= Excerpt provided =
────

At present, many industrial sectors in China are accelerating the development of information technology as part of the process of digital transformation and this involves both digitization of data from manual recording to digital systems as well as digitalization of existing business processes into digital systems. For example, Sun [10] and others have applied the building information modeling (BIM) system to the quality management of construction engineering for the purpose of quality evaluation. Furthermore, Zhong [11] and others have applied Internet of Things (IoT) technology to the analysis of bridge construction management for information collection. The application of these information technologies has laid a foundation for the development of digital monitoring technology for asphalt pavement construction in highway engineering construction.

────

= Your objective =
Rewrite the stretch of the passage on digital transformation from "At present, many" through "highway engineering construction.", substituting "tunnel construction management" for "bridge construction management". The material after this point has no connection to the passage on digital transformation.

= Raw data =

────

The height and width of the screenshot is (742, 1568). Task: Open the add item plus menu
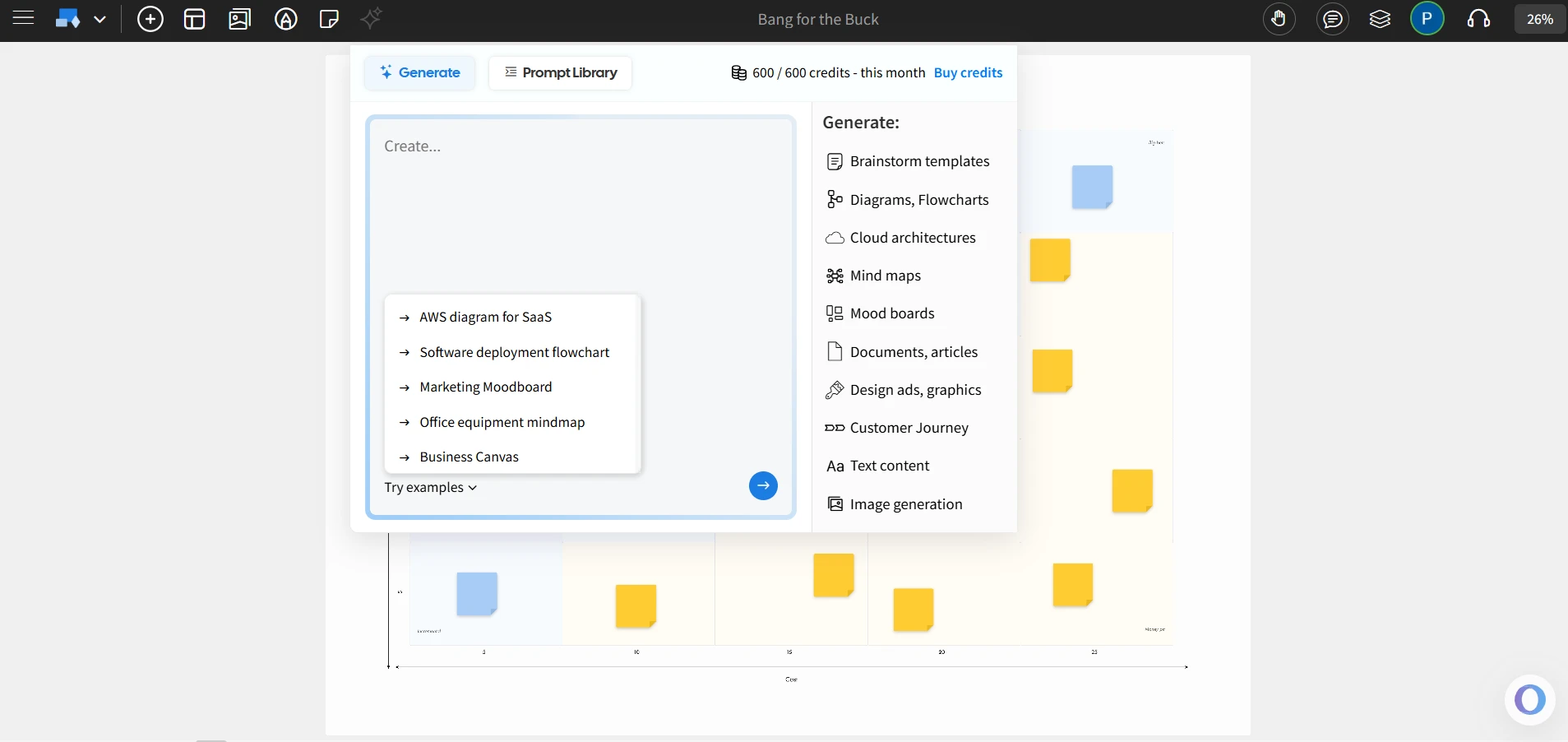(x=150, y=19)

────

= Written solution =
At present, many industrial sectors in China are accelerating the development of information technology as part of the process of digital transformation and this involves both digitization of data from manual recording to digital systems as well as digitalization of existing business processes into digital systems. For example, Sun [10] and others have applied the building information modeling (BIM) system to the quality management of construction engineering for the purpose of quality evaluation. Furthermore, Zhong [11] and others have applied Internet of Things (IoT) technology to the analysis of tunnel construction management for information collection. The application of these information technologies has laid a foundation for the development of digital monitoring technology for asphalt pavement construction in highway engineering construction.